Information supplied ->
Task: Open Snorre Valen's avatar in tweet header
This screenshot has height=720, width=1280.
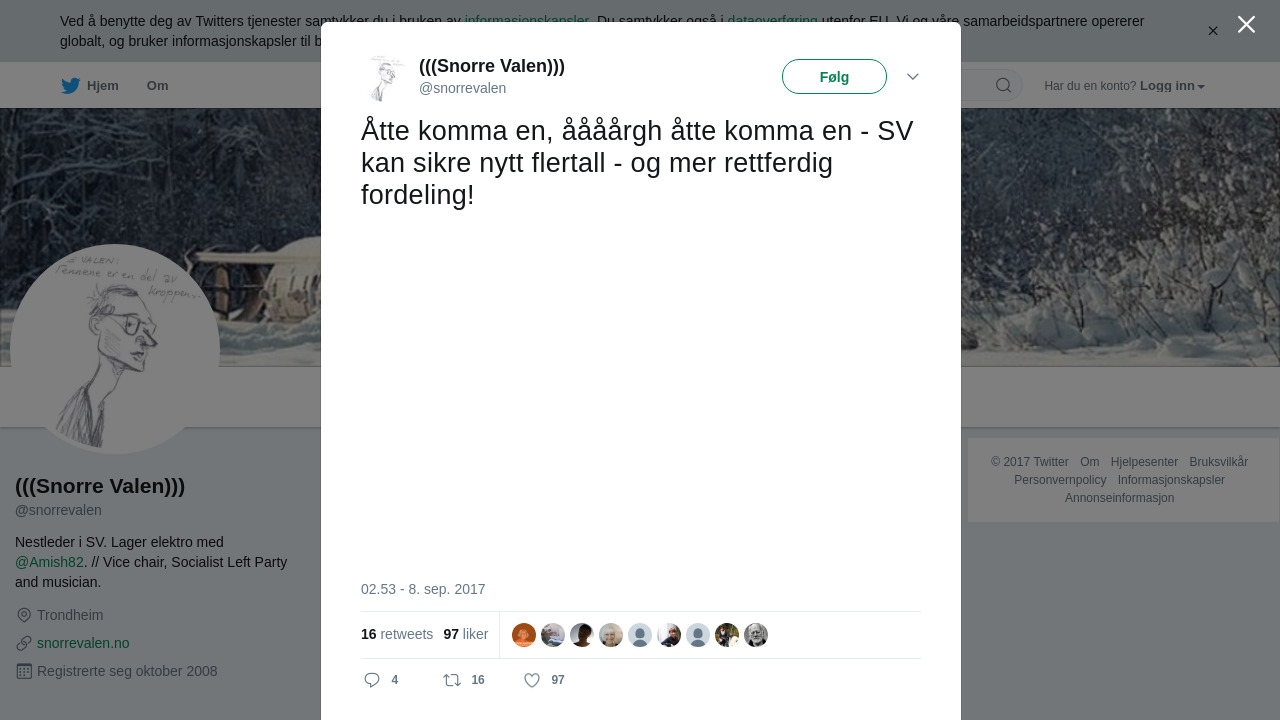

==

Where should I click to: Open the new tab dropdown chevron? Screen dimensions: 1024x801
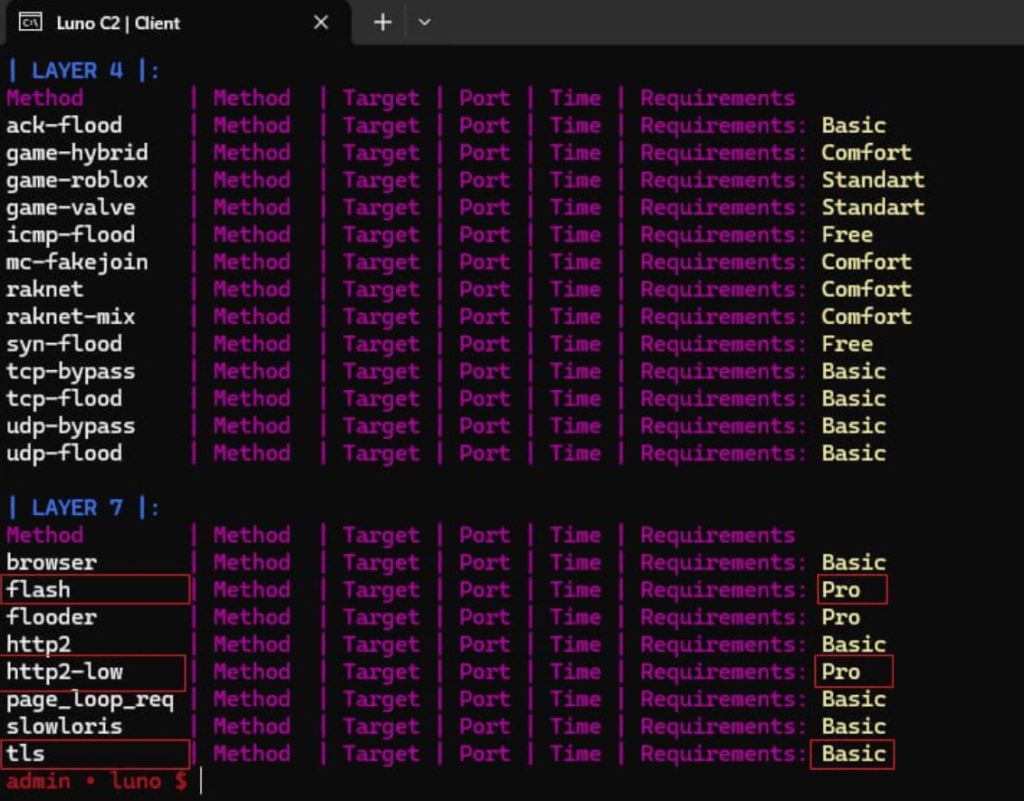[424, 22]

---

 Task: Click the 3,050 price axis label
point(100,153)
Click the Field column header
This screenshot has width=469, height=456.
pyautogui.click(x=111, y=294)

Required action -> Tally the lines of the listing above that contain the word "header" and state the result as a bare number.

Your solution -> 2